Lastly, the documentation is, and as it was with AngularJS, dense. There’s a nice tutorial that helps get you started but if you do anything more advanced than what’s there it can be pretty tough to find the right resource, and if you happen to find the right resource, it might not explain things in a great way. This is in stark contrast with the React documentation; the React docs are just so much more straightforward, user-friendly, and when I need to look something up, I more or less know exactly where to go.

Another consideration is how prevalent the framework is. Even though React isn’t really the “new hotness” anymore, it’s by many estimates to be the framework to use, and although I don’t have data to back it up, I would imagine that a majority of frontend development positions would be in React, followed by Vue, while Angular is behind (but not as far behind as Ember). If I were building an application that would be used by customers, and would like to turn into a business, even if I really preferred Angular, why would I choose Angular when the sane, safe, and pragmatic choice is React or Vue?
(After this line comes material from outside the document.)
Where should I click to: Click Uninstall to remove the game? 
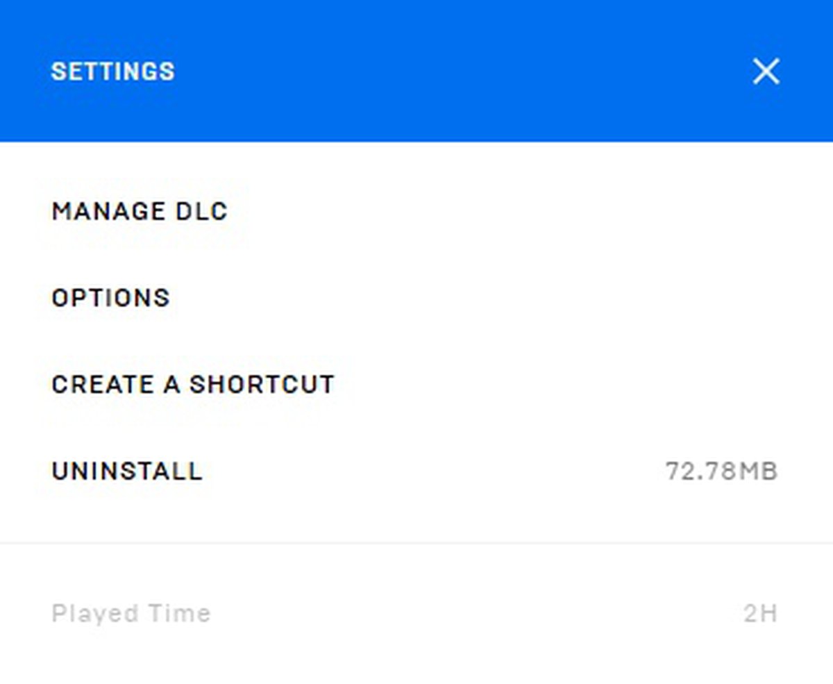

It isn’t all negative, though. Stating the obvious, Angular is a framework and so by definition it gives you more compared to React, which only really deals with the view layer. While React really does get out of your way and is easier to get started with (especially with create-react-app), once you start making a larger application, or are migrating some application to React, you have to make a lot of architectural decisions that are decided for you by the Angular devs. For example, in React, at some point you’ll have to answer at least a few questions:

Of course, some of these questions do come up in Angular too, in particular around state management, but in general you don’t have to think about them as the Angular team already did and decided for you. You almost always make a service to handle component facing non-presentational logic; you have to use TypeScript (truly a blessing, and sadly TypeScript is a little bit of an afterthought for React); you must use classes for services, components — pretty much anything. This may sound strange but I get the feeling that if you really get Angular that over time it just kind of gets out of your way and you can focus on getting your application written and not a lot of time on how to architect it.

In closing, I still prefer React, by a large margin. I definitely prefer the lightweight approach, and want something that gets out of my way. That said, I do wish the React team would, well, bless some libraries for important SPA concepts like routing. Maybe one day they’ll take the Vue approach and support beyond the view layer, but I’m not holding my breath.